» **Excerpted passage**
# # # #
The DJ and the Gramophone
Needle are the Mediators
November 1, 2005review,
Paul D. Miller aka DJ Spooky that Subliminal Kid, Rhythm Science, Mediawork / The MIT Press, 2004, ISBN 026263287
He is the thinking DJ Paul D. Miller, better known as DJ Spooky that Subliminal Kid, has moved effortlessly for more than ten years between conceptual art, dance music, science fiction and philosophy. Rhythm Science is the long-awaited theoretical analysis of his modus operandi. The book has been designed with considerable care by coma (Cornelia Blatter and Marcel Hermans): at regular intervals the text is interrupted with illustrations and slogans, while the back flap subtly holds in place a mix-CD. Altogether, it is reminiscent of the legendary combined effort by Marshall McLuhan and Quentin Fiore in the 1960s, and presents the text in a similar, light-hearted way as The Medium Is The Massage. That comparison extends beyond the presentation. Spooky, who likes to incorporate a worn McLuhan LP in his DJ sets and talks, frequently resembles the media guru of yesteryear in his writings and ideas.
# # # #
» **Data entries**

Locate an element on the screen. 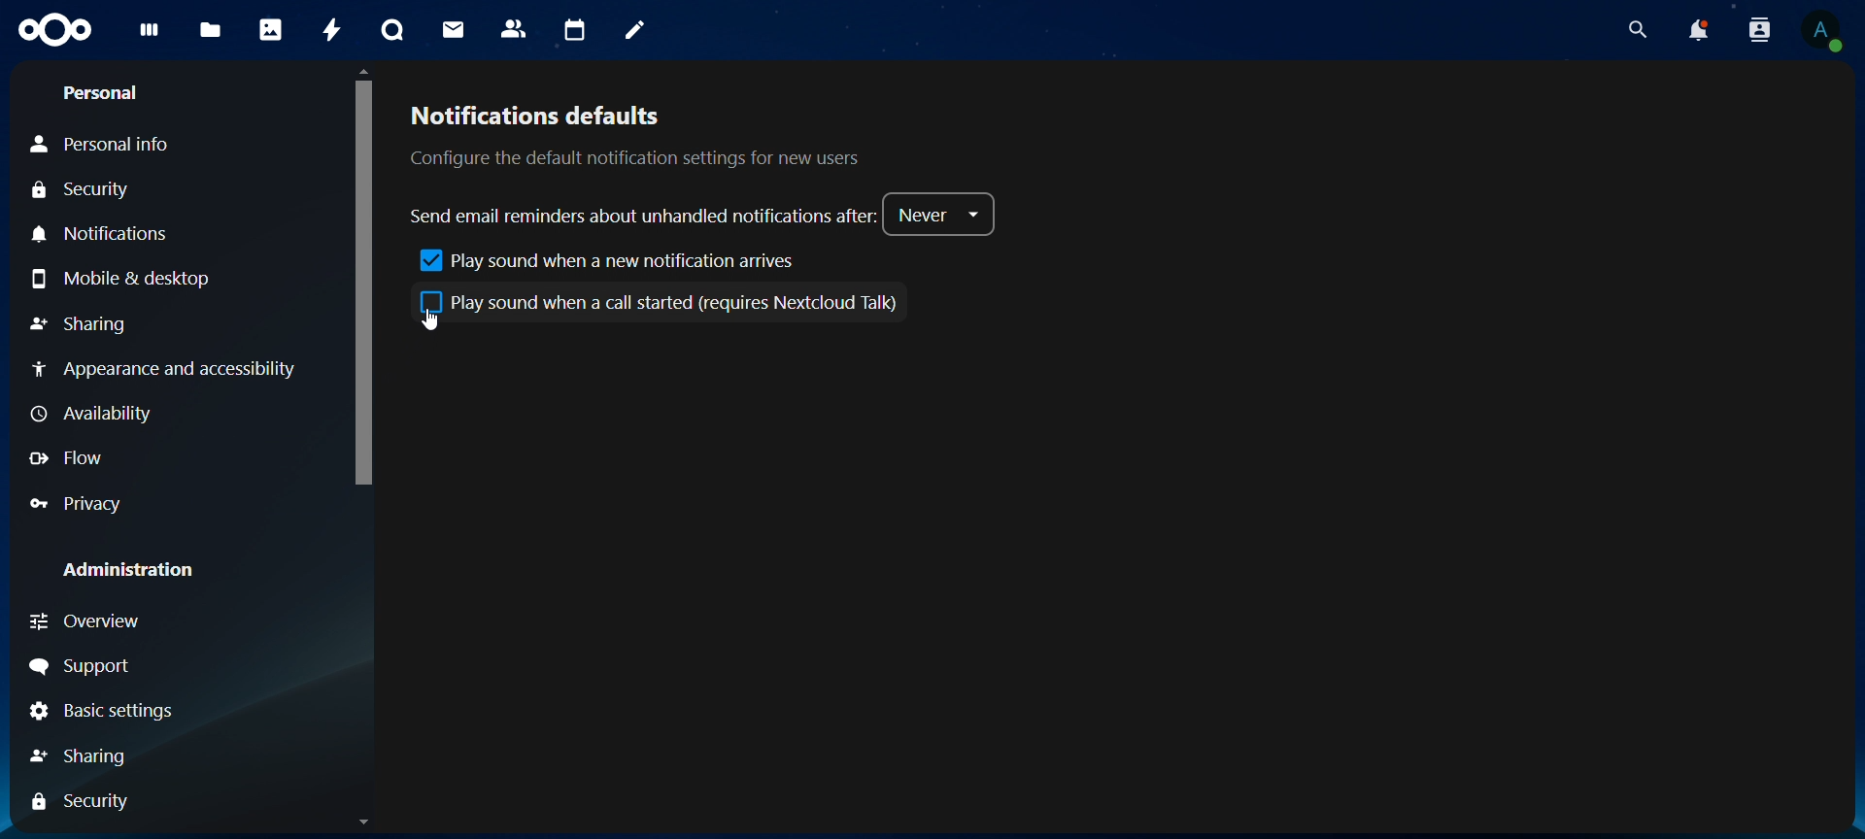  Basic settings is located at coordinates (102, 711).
# # # #
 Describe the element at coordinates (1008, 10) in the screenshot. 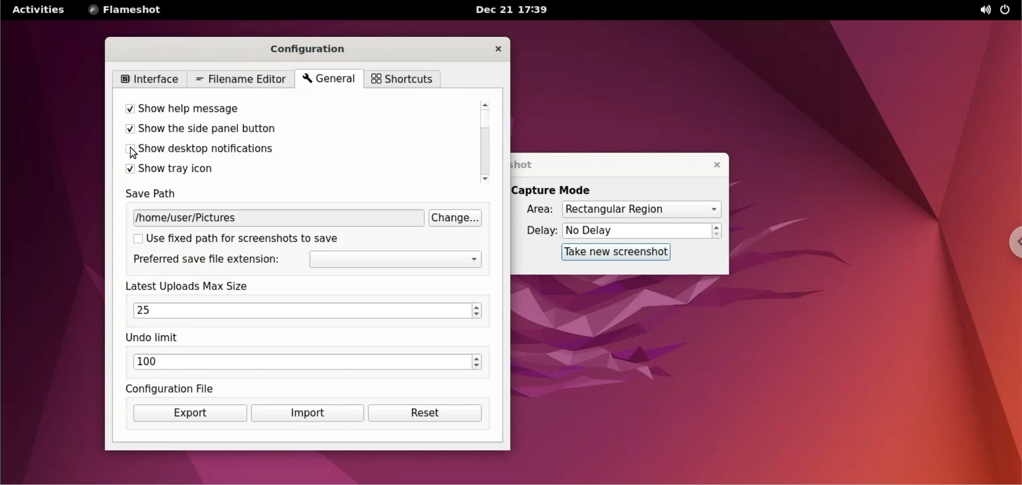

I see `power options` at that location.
# # # #
» **Given task**
Please say who designed Rhythm Science, according to the review. Rely on the review alone, not on the rows.

» **Full answer**
coma (Cornelia Blatter and Marcel Hermans)